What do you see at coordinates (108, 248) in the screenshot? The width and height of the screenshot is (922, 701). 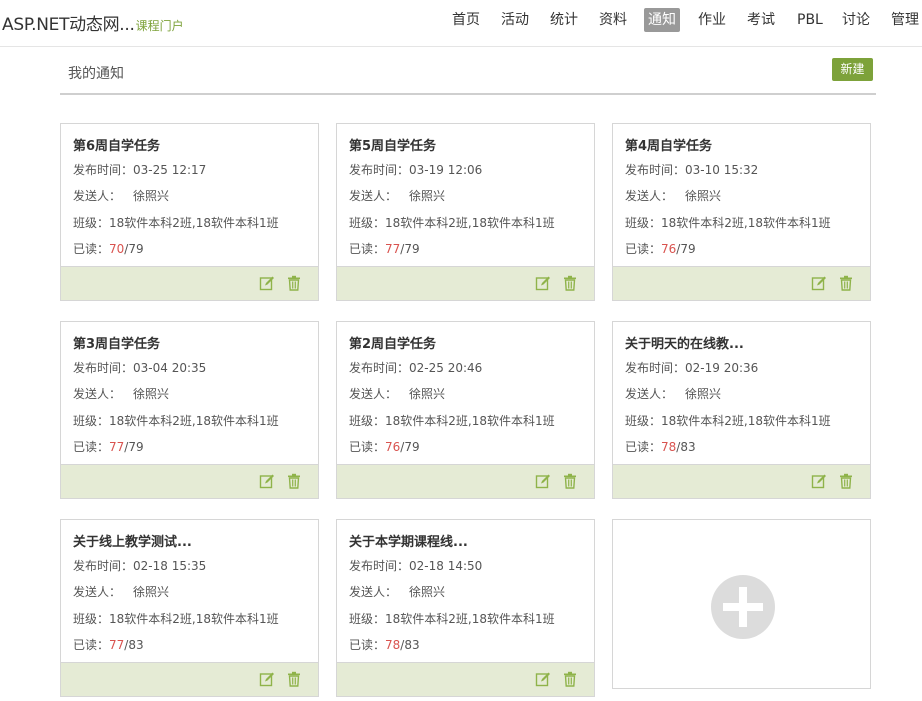 I see `read-count-row: 已读：70/79` at bounding box center [108, 248].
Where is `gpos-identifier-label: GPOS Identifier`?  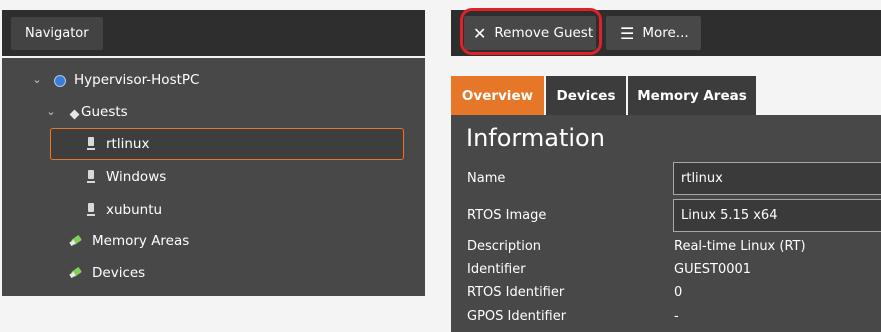
gpos-identifier-label: GPOS Identifier is located at coordinates (517, 316).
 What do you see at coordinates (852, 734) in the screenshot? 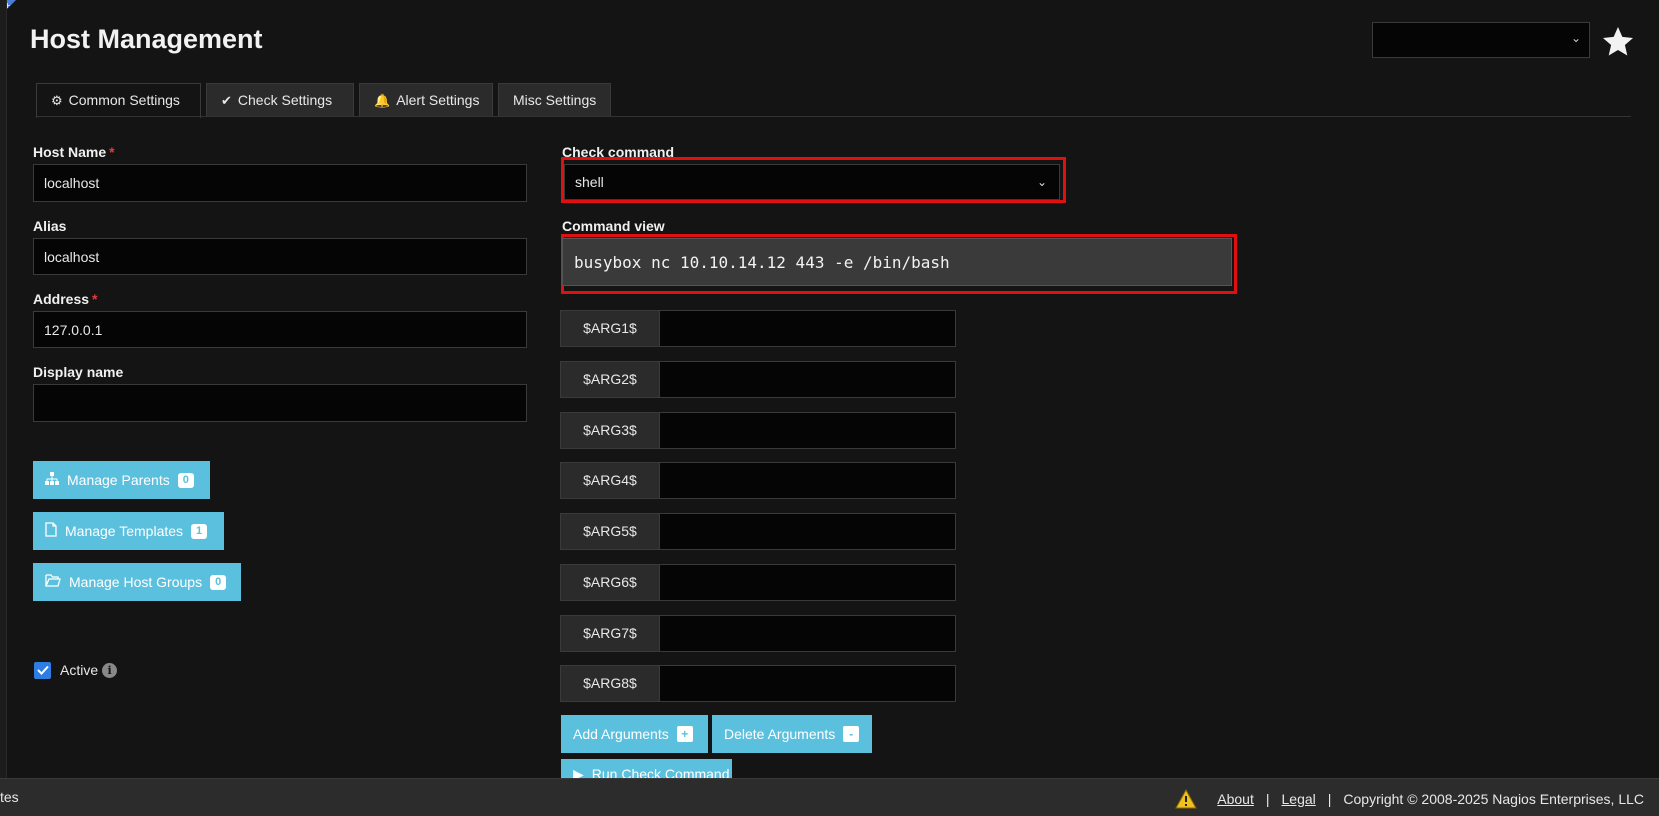
I see `minus-icon: -` at bounding box center [852, 734].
****************
Rewrite the data above from the line containing "What do you see at coordinates (852, 734)" down to the end of the data, swapping "screenshot" for "image" and keeping everything else the same. Give only those lines and leave out the pictures.

 What do you see at coordinates (852, 734) in the image? 
I see `minus-icon: -` at bounding box center [852, 734].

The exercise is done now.